In any case, Al-Turani (having succeeded his mentor Al-Khorasani as the generalissimo of the Islamic armies) was quick to move to consolidate power and prevent anything like the civil war at the beginning of Ahmad's own reign. For Ahmad's successor he chose Ubaydallah, son of Ahmad's fourth wife Layla of the Banu Thaqif tribe: this prince was chosen over his older brothers precisely because Al-Turani had judged him to be the most pliant of the sons of Ahmad, being a short and physically unimpressive sort who much preferred astrology, astronomy and various other scholarly pursuits to statecraft or warfare, while still (barely) being old enough to nominally lead the Caliphate without requiring a regency council or otherwise raising questions about his competence. Those among Ubaydallah's brothers who didn't get the hint and accept luxurious life arrest in or around Kufa were quietly disposed of, as were those among Ahmad's ministers who refused to accept the change in government, and to demonstrate his piety & worthiness as the new Hashemite Caliph Ubaydallah's first act in office would be to conduct the hajj to Mecca & Medina, even as his puppet-master scrambled to fill the ranks of his government with trusted subordinates.

O1z3qww.jpg

Caliph Ubaydallah reviewing prototype inventions presented to him by various scholars. Absent-minded and withdrawn by nature, the new Caliph was praised as a champion of learning by 'Ilmi devotees but garnered little love elsewhere for he mostly left matters of state to his advisors, such as Al-Turani

In China, as the ashes of war continued to cool, the rival Liang and Han courts surprised observers by apparently condescending to a double marriage, with Gangzong of Liang's granddaughter Princess Ma wedding Duzong of Han's grandson Liu Yang and Duzong's youngest daughter Princess Liu in turn marrying Gangzong's youngest son Ma Shan. Theoretically this match was supposed to firm up the still-fresh truce between the rival dynasties, who after all still officially considered themselves to be the rightful Emperors of China and the other to be but pestilential rebels standing in their way. In practice neither the Liang nor the Han thought that truce would be permanent and in fact were expecting a resumption of hostilities well within their respective leaders' lifetimes: however, Gangzong hoped to buy himself time enough to eliminate the Jurchen Jin up north, who stood ascendant over his own Khitan friends and were by now overtly allied to the True Han, while Duzong needed more time to rebuild his mauled forces (including doubling the size of his fleet, to which he added many paddle-driven warships, in order to protect the course of the Yangtze) and further shore up the defenses of Chu around Xiangyang.

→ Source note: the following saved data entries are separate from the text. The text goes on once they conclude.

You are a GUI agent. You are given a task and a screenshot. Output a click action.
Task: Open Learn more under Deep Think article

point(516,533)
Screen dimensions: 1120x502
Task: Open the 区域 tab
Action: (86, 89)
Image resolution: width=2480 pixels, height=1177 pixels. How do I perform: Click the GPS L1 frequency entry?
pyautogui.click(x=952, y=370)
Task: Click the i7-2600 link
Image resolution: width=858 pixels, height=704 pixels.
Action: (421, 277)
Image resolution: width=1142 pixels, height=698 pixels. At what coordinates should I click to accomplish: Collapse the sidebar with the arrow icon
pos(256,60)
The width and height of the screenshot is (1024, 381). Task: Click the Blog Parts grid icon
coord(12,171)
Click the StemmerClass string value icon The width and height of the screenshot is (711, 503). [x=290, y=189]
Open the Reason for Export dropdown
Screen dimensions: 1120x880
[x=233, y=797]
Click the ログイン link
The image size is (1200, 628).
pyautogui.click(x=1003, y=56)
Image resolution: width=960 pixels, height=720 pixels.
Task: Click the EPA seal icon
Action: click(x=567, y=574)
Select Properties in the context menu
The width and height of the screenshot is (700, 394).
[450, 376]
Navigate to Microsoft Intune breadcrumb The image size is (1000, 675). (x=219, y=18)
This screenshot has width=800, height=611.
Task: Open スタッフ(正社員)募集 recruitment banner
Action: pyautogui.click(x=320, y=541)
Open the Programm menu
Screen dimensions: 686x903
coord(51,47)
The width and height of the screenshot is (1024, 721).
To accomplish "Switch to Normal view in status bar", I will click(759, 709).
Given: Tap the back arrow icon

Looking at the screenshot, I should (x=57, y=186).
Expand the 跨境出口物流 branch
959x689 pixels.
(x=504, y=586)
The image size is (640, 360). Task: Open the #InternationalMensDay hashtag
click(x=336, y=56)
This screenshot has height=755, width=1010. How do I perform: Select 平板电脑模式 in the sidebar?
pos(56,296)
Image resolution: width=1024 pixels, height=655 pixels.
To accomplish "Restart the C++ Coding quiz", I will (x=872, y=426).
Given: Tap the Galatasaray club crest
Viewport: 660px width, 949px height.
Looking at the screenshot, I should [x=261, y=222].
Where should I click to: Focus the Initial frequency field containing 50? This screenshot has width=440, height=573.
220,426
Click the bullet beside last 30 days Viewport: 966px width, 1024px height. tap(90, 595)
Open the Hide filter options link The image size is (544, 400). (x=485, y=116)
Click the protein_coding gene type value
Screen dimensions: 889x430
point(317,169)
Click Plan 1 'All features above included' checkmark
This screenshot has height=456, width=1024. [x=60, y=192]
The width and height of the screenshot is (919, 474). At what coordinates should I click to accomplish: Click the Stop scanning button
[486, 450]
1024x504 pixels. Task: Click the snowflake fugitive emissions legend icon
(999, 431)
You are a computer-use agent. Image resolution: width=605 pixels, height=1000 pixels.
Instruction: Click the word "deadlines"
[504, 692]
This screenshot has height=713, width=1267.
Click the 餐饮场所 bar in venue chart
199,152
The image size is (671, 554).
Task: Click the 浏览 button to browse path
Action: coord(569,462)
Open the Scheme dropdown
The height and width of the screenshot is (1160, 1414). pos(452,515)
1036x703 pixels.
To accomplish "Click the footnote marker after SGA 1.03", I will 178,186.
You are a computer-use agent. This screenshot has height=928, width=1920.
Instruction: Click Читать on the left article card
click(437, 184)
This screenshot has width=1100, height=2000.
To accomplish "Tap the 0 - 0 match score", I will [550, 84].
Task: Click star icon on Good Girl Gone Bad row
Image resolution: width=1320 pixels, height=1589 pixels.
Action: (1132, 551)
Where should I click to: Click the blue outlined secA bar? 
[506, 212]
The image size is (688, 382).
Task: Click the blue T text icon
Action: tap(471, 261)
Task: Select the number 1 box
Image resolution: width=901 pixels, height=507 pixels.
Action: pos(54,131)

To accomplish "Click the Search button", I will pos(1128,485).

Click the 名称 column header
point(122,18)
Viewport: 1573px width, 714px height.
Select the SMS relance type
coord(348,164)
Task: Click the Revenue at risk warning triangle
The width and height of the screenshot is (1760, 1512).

The weight of the Roman war machine continued to press the Vikings in Britain hard through 879. Flóki had tried to raise a cavalry unit capable of rivaling the knights of the Empire, seizing many horses from British farms in the lands they still occupied and retraining those warriors chosen to ride the beasts to actually fight from horseback with spear & shield rather than simply using their steeds for transportation (the old Germanic way), but neither time nor numbers were on his side and his half-baked Viking cavalry were soundly beaten in the Battle of Gyre[10]. Other attempts by the Ráðbarðrsons to compensate for their inability to radically alter & update their method of warfare to better compete with the Romans' combined arms, such as digging trenches and filling them with sharp stakes to deter the superior Roman cavalry at the Battle of Margedóui[11], proved insufficient now that they both lacked numerical superiority and were facing grizzled commanders in the form of Aloysius III and his lieutenants, who were aware of and took countermeasures against such tricks.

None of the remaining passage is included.